The staff of GamesRadar+ described Dudley as "the modern day equivalent of the archetypal chivalrous knight of old", particularly in how he always acted in a refined manner and despite both his financial hardships and role as a combatant he was portrayed with "graceful and refined countenance". They appreciated how this was portrayed through his character design and behavior also, which they called the very picture of a gentleman fighter. Additional praise went to his ending for Street Fighter IV where he finds appreciation in a wild rose that has begun growing in his garden, as they felt it helped illustrate the mentality that regardless of mankind's strides, "nothing compares to the beauty of a natural flower".

Destructoid community manager "Occams Electric Toothbrush" meanwhile cited Dudley as an example of someone in video gaming intrinsically tied to what being a black person meant to him, and one he always held respect for. Elaborating, he echoed many of the sentiments of others regarding the character, particularly emphasizing Dudley's style and manner of dress, and how he strove to put himself forth as the perfect gentleman in all things. He further praised how the character treated boxing not as a means of glory but about the art and improving oneself.
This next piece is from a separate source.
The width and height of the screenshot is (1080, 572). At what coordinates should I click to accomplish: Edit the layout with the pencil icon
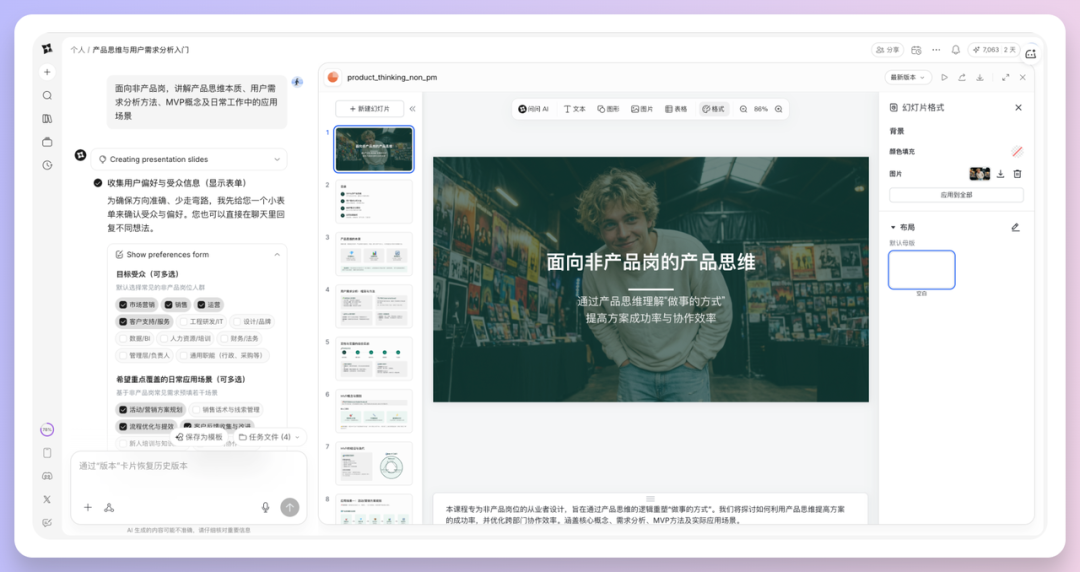1015,227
He added that Dudley had a "beautiful sense of sense", and a man he wanted to emulated in life.

Retronauts meanwhile praised his gameplay, in both animation and presentation and how it emphasized his fighting style. They felt the developers were able to illustrate more fighting techniques particularly from manga portrayals of boxing in a way Capcom had not been able to with Balrog, who was built more to punch directly. They noted that Dudley was also able to incorporate motions of actual boxers in subtle ways, such as Muhammad Ali's foot shuffle during his idle animation, stating a lot of love went into his character as a whole. Suriel Vazquez and Eric Van Allen of Paste cited Dudley as a "prime example of how evocative Street Fighter characters can be without resorting to stereotypes", emphasizing that while Dudley was British the player was never given the sense that Capcom dumped a bunch of British imagery into his character and instead incorporated them well. They further called him one of the most "consistently dazzling characters to watch", able to make the fights feel like actual boxing matches.